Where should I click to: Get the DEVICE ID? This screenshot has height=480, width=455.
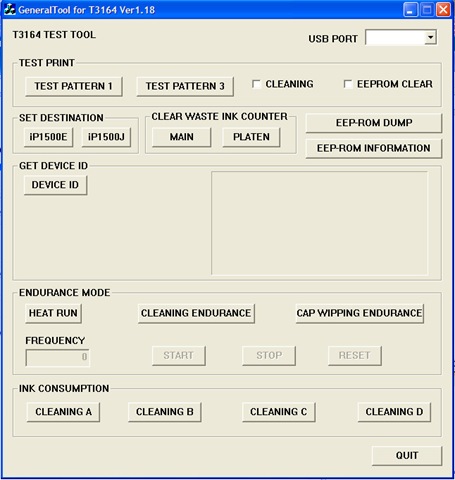pyautogui.click(x=55, y=185)
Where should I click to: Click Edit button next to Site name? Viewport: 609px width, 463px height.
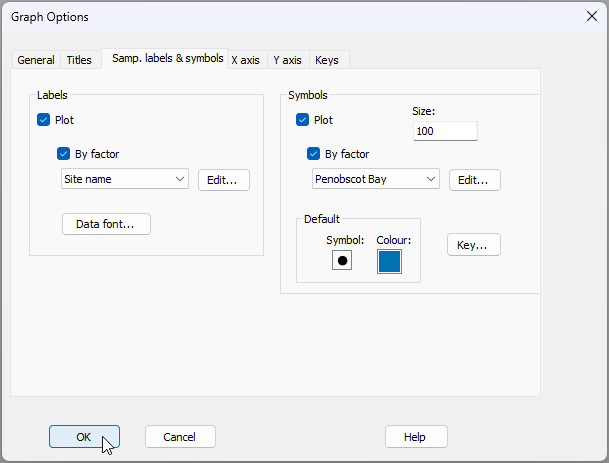[x=223, y=180]
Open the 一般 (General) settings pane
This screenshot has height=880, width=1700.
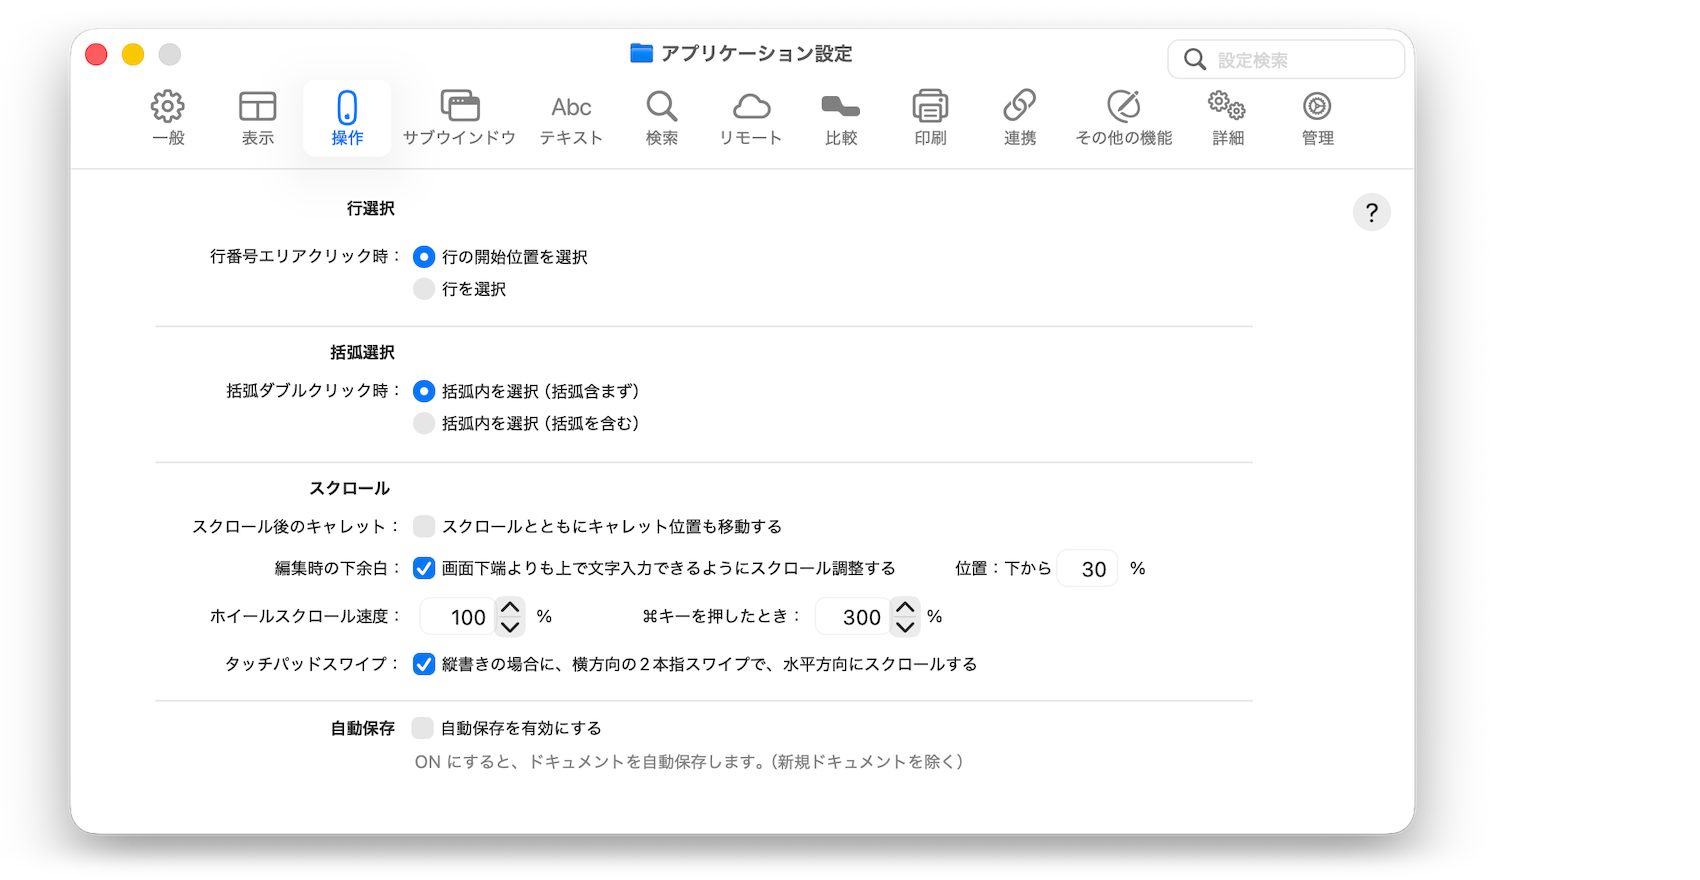click(x=168, y=118)
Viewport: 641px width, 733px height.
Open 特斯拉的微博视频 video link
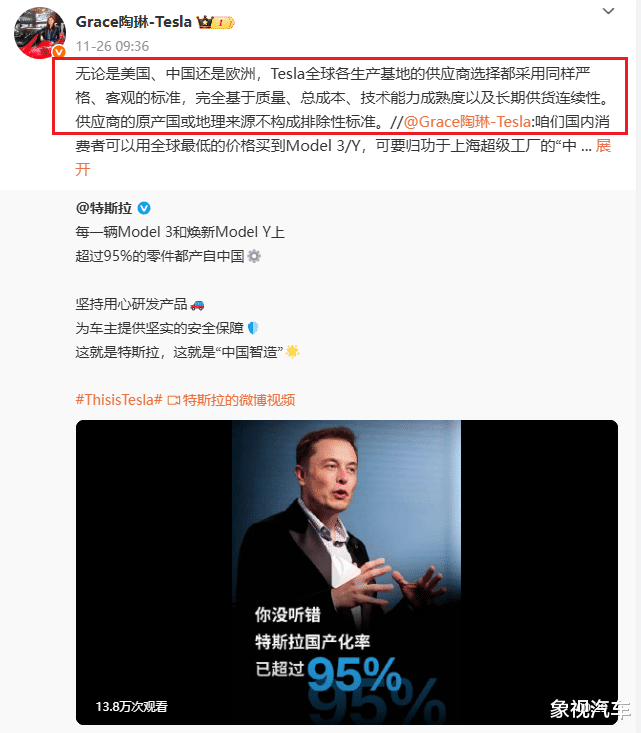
⁂
• Problem
Having located the line with "Open the 一般 (General) settings pane", transcribe exactly and only the lines from it to the final line of the material, skipping the pictures.

• Answer below
Open the 一般 (General) settings pane
This screenshot has height=880, width=1700.
click(x=168, y=118)
Viewport: 641px width, 733px height.
Open 特斯拉的微博视频 video link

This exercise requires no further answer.